Joel Okerosi Ochako v African Independent Pentecostal Church of Africa,County Government of Kajiado & David K Kasirimo [2017] KEELC 3805 (KLR) | Injunctive Relief | Esheria

Joel Okerosi Ochako v African Independent Pentecostal Church of Africa,County Government of Kajiado & David K Kasirimo [2017] KEELC 3805 (KLR)

Full Case Text

REPUBLIC OF KENYA

IN THE HIGH COURT OF KENYA AT NAIROBI

MILIMANI LAW COURTS

ENVIRONMENT AND LAND COURT

ELC.NO.1404 OF 2013

JOEL OKEROSI OCHAKO…………….……………....…PLAINTIFF/APPLICANT

-VERSUS-

AFRICAN INDEPENDENT PENTECOSTAL

CHURCH OF AFRICA .….…………………..……1st DEFENDANT/RESPONDENT

COUNTY GOVERNMENT OF KAJIADO…...….2nd DEFENDANT/RESPONDENT

DAVID K KASIRIMO………………..….…..….....3rd DEFENDANT/RESPONDENT

RULING

The matter for determination is the Plaintiff/Applicant’s Amended Notice of Motion dated 15th May 2014, together with a Preliminary Objection dated 15th September 2015, filed by the 2nd Defendant/Respondent herein.

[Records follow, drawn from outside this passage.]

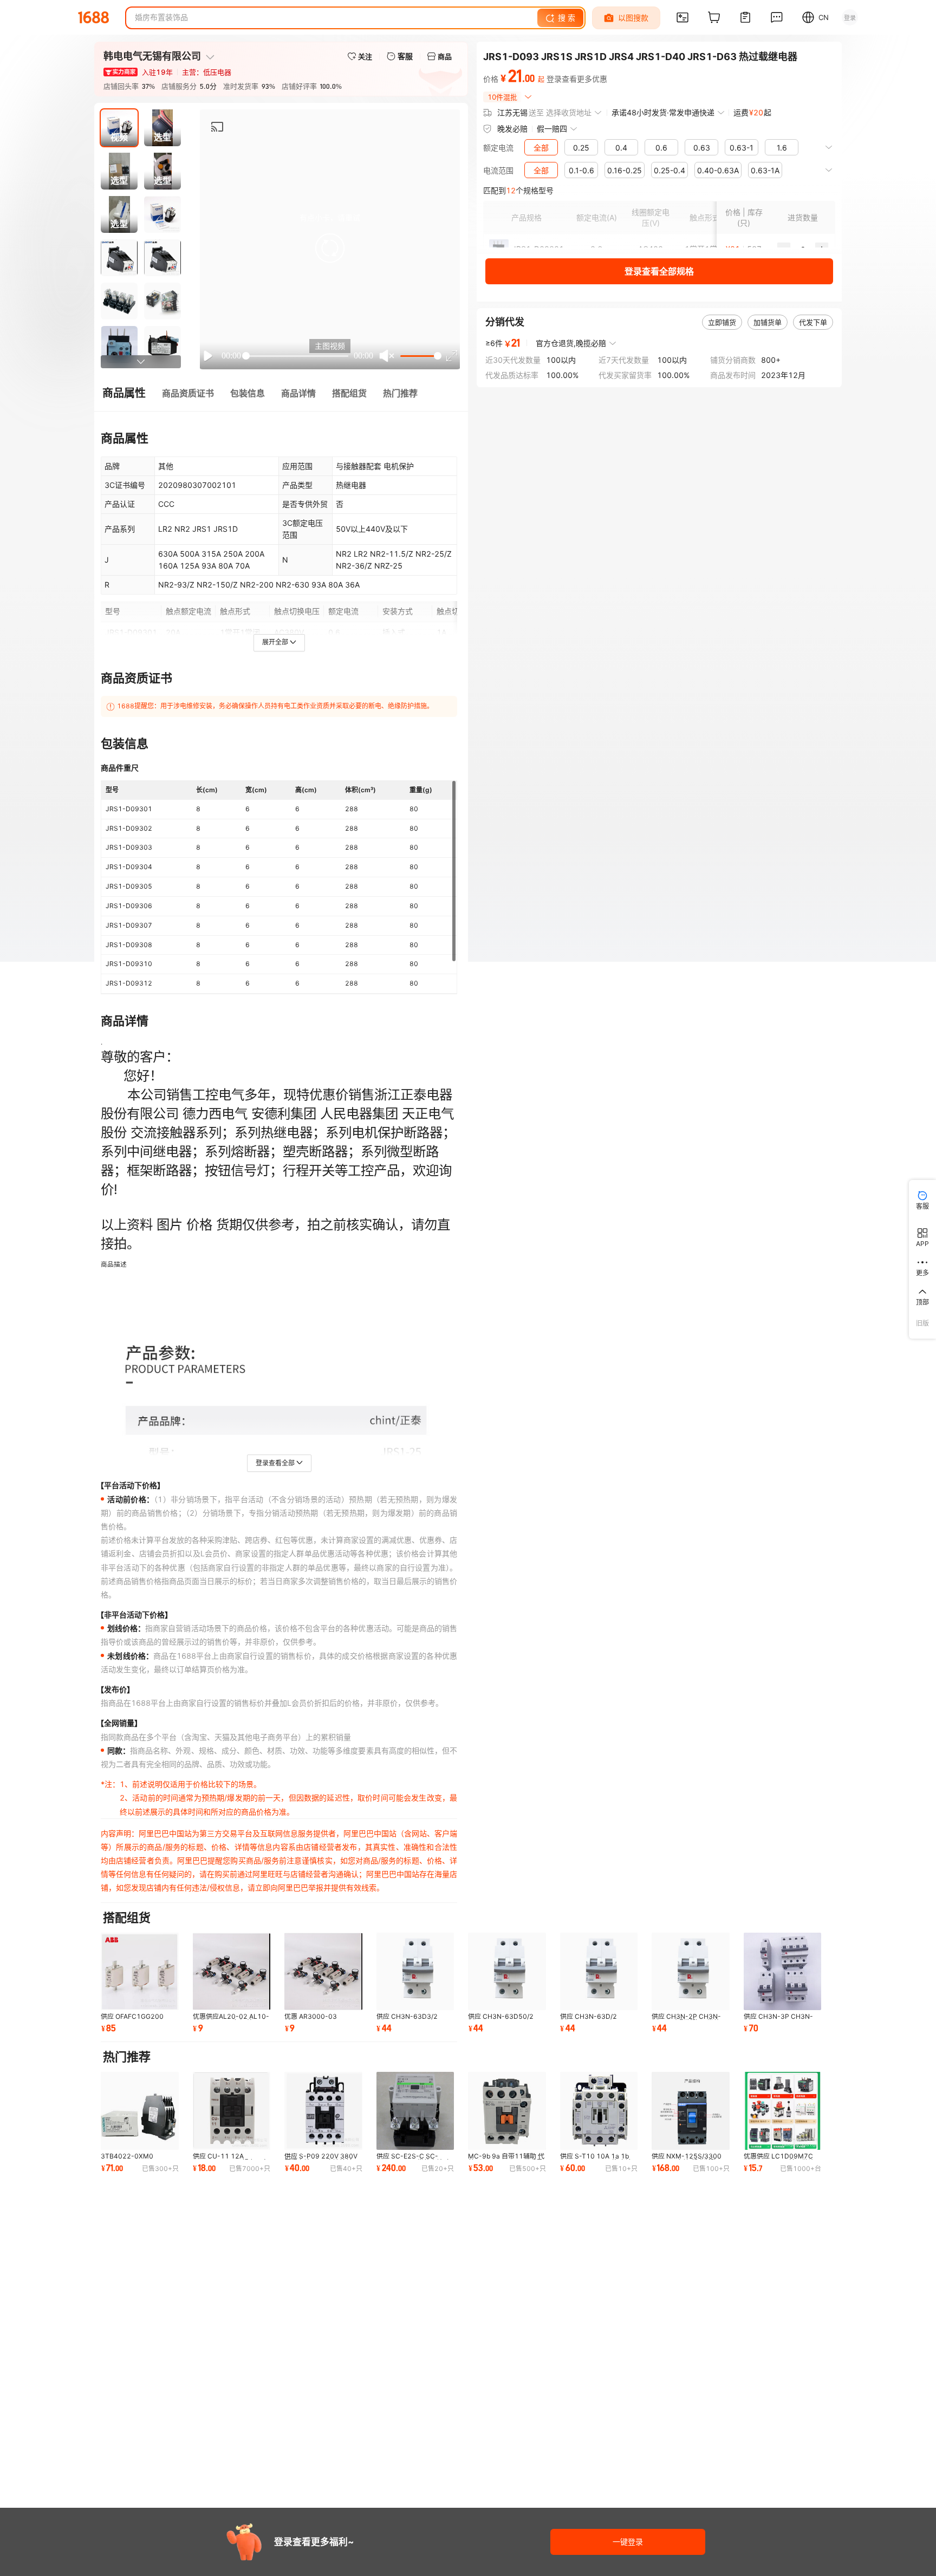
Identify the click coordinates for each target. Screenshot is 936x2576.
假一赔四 (552, 128)
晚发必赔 (512, 128)
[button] (330, 248)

In the Amended Notice of Motion the Plaintiff/Applicant, Joel Okerosi Ochako has sought for various orders.  The orders sought are:-

i.Spent.

ii.Spent.

iii.That a permanent injunction does issue against the Defendants, their agents, servants and/or employees and/or anyone claiming under them from entering, selling, transferring, trespassing, alienating and/or developing any further upon the Plaintiff’s Plot No.2386/Residential-Noonkopir Trading Centre, Kitengela, pending the hearing and determination of the Plaintiff’s suit.

iv.That the Officer Commanding Kitengela Police Station to ensure compliance of the above orders peace and tranquility.

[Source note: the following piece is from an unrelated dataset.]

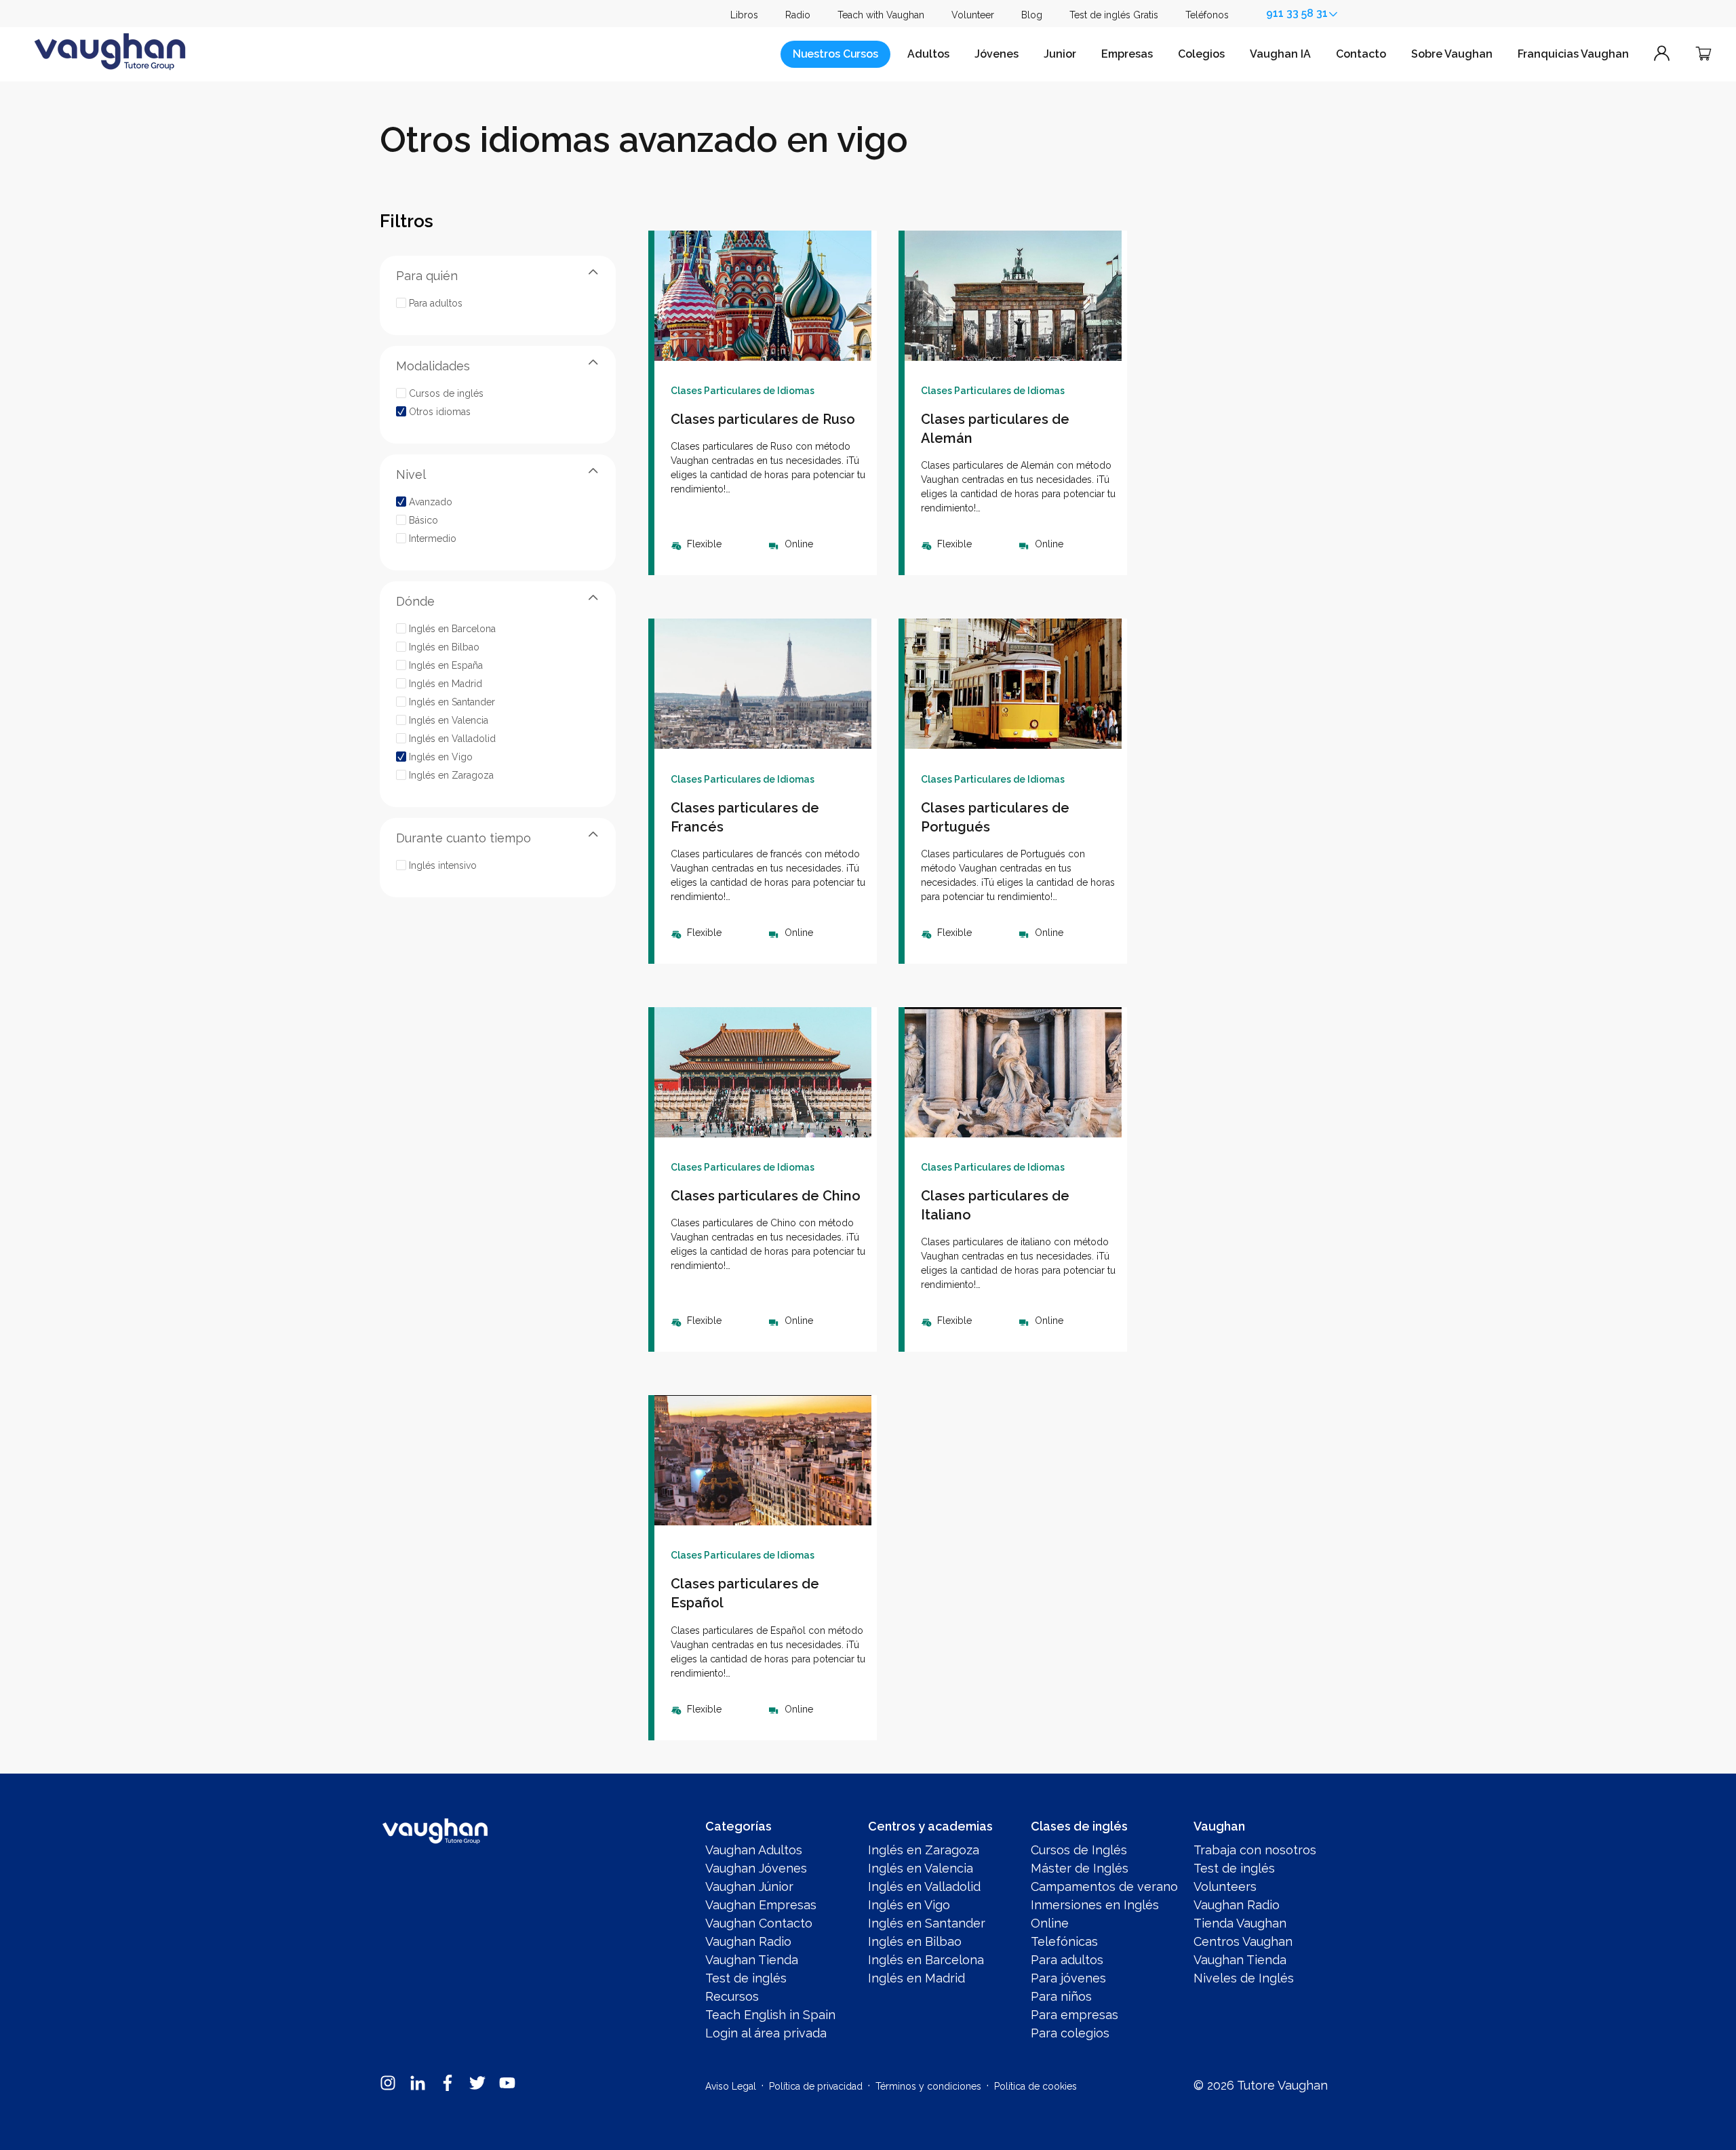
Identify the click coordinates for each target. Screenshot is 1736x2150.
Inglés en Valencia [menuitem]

v.That the cost of this application be provided for.

The application is premised on the grounds stated on the face of the

application and on the Supporting Affidavit of Joel Okerosi Ochako,the Plaintiff  herein.   These grounds are:-

a)That the Plaintiff is the lawful registered owner of the suit plot whereas the 1st Defendant is not.

b)That the 1st Defendant has without any lawful cause and or authority of the Plaintiff trespassed upon the suit land and commenced thereon.

c)That unless the Defendants are restrained by this Honourable court from continuing with the illegal trespass, invasion and construction upon the suit land the Plaintiff stands to suffer irreparable loss and damage.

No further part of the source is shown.